Sen. Joan Huffman, a Republican from Houston, said she crafted Senate Bill 21, which takes effect Sept. 1, hoping that it would keep cigarettes, electronic cigarettes and tobacco products out of public schools by creating more “social distance” between younger students and students old enough to purchase them. In Texas, nearly 12% of high school students smoke cigarettes, and 19% use e-cigarettes, according to data from the Campaign for Tobacco-Free Kids.
“If we can have [kids] leave high school tobacco and nicotine free, that’s a huge win,” said Jennifer Cofer, director of the End Tobacco Program at the University of Texas MD Anderson Cancer Center.
The original bill didn’t exempt military members, but that changed after some Republican resistance in both the House and Senate. More than 12,500 active-duty troops ages 18 to 20 live in Texas, according to The Dallas Morning News.
When Gov. Greg Abbott signed the bill, Texas became the 16th state to raise the legal age to purchase tobacco. John Schachter, director of state communications at the Campaign for Tobacco-Free Kids, has been following similar laws as they play out in legislatures across the country.
E-cigarette companies Juul and Altria both supported the Texas bill, which also prevents local governments from raising the legal age higher than 21.
Schachter said his group’sonly issues with the Texas bill are that it lacks funding for enforcement to ensure retailers follow the new law, and it still includes fines that punish underage smokers who get caught with tobacco products. Campaign for Tobacco-Free Kids supports the elimination of youth penalties all together — and while that didn’t happen in Texas, the state reduced fines for underage smokers from $250 to $100.
“The youth themselves are already victims of the tobacco industry and its billions of dollars of marketing that lure them and addict them before they’re adults,” Schachter said. “They should not be further penalized when it’s the retailers who are the ones who are in violation of the law in selling to these underage kids.”
Enforcement of tobacco laws — like sending law enforcement to retail locations that sell tobacco products and running sting operations with “minor decoys” — is costly.
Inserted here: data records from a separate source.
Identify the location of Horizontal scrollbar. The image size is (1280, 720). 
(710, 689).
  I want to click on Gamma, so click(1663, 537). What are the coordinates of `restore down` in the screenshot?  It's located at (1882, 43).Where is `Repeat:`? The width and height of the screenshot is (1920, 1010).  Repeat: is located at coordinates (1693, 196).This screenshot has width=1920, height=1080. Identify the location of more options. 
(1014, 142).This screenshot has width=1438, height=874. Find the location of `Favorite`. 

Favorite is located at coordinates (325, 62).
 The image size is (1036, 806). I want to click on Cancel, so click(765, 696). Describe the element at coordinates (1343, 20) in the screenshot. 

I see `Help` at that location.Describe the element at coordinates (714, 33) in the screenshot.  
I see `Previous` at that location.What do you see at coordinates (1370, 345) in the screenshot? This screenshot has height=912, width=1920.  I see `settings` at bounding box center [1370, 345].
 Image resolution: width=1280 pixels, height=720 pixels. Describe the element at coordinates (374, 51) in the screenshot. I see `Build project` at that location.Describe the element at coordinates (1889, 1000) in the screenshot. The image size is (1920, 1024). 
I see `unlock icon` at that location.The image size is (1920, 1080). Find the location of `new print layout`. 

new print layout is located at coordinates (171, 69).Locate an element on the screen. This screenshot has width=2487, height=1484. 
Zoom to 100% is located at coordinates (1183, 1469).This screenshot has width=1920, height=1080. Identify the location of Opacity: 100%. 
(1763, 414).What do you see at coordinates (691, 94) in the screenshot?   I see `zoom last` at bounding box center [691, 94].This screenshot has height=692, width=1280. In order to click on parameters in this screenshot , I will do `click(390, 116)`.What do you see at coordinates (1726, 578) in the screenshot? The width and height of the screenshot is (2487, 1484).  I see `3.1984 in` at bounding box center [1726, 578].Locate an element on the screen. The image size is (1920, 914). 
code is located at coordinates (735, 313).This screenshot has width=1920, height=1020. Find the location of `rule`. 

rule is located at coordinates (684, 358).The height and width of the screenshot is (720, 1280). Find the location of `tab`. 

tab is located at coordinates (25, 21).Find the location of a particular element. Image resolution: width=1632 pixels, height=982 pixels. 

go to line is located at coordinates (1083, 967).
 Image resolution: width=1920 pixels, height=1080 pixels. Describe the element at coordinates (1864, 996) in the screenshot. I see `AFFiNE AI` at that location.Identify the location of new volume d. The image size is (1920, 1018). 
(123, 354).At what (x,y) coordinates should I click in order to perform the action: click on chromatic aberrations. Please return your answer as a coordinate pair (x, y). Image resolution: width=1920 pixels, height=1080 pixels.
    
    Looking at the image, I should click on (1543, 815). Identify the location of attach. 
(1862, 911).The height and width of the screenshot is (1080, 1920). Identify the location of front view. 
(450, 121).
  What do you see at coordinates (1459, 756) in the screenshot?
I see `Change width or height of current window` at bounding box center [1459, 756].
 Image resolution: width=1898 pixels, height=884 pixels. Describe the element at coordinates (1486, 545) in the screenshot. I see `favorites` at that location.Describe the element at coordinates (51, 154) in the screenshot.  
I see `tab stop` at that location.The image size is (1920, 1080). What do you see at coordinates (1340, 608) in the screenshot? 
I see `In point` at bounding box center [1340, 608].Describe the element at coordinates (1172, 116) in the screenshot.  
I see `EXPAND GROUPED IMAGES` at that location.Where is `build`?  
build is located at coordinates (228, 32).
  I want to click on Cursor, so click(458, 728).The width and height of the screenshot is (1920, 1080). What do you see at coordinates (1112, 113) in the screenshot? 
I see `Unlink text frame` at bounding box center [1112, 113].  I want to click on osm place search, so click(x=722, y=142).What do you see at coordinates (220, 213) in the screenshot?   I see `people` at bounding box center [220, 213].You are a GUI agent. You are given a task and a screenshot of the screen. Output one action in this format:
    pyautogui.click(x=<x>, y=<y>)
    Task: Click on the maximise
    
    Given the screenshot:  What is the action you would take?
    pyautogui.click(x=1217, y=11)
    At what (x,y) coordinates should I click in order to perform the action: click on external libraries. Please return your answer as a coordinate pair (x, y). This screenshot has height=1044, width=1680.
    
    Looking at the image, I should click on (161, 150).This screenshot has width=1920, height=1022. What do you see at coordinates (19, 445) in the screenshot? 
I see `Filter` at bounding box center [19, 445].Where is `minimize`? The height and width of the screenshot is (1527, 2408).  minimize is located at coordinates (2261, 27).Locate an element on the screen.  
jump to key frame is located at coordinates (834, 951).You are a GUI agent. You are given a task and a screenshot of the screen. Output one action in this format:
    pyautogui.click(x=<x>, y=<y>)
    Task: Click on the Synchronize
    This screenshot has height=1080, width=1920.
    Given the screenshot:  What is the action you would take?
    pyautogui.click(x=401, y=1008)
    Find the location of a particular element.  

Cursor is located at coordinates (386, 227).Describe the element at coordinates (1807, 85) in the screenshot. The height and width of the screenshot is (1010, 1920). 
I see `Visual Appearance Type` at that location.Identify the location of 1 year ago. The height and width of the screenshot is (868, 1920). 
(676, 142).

Texas lawmakers allocated about $9.5 million in this year’s budget to reducing the use of tobacco products across the state — about $3 million more than the last budget — but that money is largely dedicated to prevention and education rather than enforcement.
Cofer, the director of MD Anderson’s program, said the bill is still a step in the right direction.
“We’re going to see a major shift in public health, and ultimately cancer reduction,” Cofer said.